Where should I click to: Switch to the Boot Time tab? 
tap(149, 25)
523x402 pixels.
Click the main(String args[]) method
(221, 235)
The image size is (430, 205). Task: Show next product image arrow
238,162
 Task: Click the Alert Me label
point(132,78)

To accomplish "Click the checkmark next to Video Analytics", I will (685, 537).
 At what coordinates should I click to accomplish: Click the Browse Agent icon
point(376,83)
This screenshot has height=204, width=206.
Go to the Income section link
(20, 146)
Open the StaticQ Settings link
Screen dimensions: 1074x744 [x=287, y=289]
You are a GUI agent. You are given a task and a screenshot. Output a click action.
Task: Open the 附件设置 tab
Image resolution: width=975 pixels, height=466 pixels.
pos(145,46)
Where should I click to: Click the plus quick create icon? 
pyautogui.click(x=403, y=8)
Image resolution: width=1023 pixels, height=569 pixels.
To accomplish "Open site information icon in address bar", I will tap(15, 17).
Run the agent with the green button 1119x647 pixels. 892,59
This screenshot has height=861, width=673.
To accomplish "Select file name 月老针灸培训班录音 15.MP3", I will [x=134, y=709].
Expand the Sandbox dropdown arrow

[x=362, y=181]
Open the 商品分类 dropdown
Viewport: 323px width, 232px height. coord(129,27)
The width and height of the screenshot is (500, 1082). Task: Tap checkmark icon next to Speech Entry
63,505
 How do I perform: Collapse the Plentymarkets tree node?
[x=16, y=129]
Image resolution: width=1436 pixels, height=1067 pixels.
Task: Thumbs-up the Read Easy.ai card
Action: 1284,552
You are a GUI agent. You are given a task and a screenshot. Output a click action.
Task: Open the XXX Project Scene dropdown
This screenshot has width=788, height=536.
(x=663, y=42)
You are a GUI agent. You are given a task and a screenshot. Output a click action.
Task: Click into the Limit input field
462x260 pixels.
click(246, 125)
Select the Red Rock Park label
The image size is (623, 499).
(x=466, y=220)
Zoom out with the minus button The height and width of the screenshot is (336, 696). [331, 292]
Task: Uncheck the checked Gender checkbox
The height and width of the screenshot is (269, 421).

=-=-=

What needs to be done
Give the records above again, word for word.

Exercise result
Where should I click to: Switch to the Boot Time tab? 
tap(149, 25)
523x402 pixels.
Click the main(String args[]) method
(221, 235)
The image size is (430, 205). Task: Show next product image arrow
238,162
 Task: Click the Alert Me label
point(132,78)

To accomplish "Click the checkmark next to Video Analytics", I will (685, 537).
 At what coordinates should I click to accomplish: Click the Browse Agent icon
point(376,83)
This screenshot has height=204, width=206.
Go to the Income section link
(20, 146)
Open the StaticQ Settings link
Screen dimensions: 1074x744 [x=287, y=289]
You are a GUI agent. You are given a task and a screenshot. Output a click action.
Task: Open the 附件设置 tab
Image resolution: width=975 pixels, height=466 pixels.
pos(145,46)
Where should I click to: Click the plus quick create icon? 
pyautogui.click(x=403, y=8)
Image resolution: width=1023 pixels, height=569 pixels.
To accomplish "Open site information icon in address bar", I will tap(15, 17).
Run the agent with the green button 1119x647 pixels. 892,59
This screenshot has height=861, width=673.
To accomplish "Select file name 月老针灸培训班录音 15.MP3", I will [x=134, y=709].
Expand the Sandbox dropdown arrow

[x=362, y=181]
Open the 商品分类 dropdown
Viewport: 323px width, 232px height. coord(129,27)
The width and height of the screenshot is (500, 1082). Task: Tap checkmark icon next to Speech Entry
63,505
 How do I perform: Collapse the Plentymarkets tree node?
[x=16, y=129]
Image resolution: width=1436 pixels, height=1067 pixels.
Task: Thumbs-up the Read Easy.ai card
Action: 1284,552
You are a GUI agent. You are given a task and a screenshot. Output a click action.
Task: Open the XXX Project Scene dropdown
This screenshot has width=788, height=536.
(x=663, y=42)
You are a GUI agent. You are given a task and a screenshot. Output a click action.
Task: Click into the Limit input field
462x260 pixels.
click(246, 125)
Select the Red Rock Park label
The image size is (623, 499).
(x=466, y=220)
Zoom out with the minus button The height and width of the screenshot is (336, 696). [331, 292]
Task: Uncheck the checked Gender checkbox
The height and width of the screenshot is (269, 421).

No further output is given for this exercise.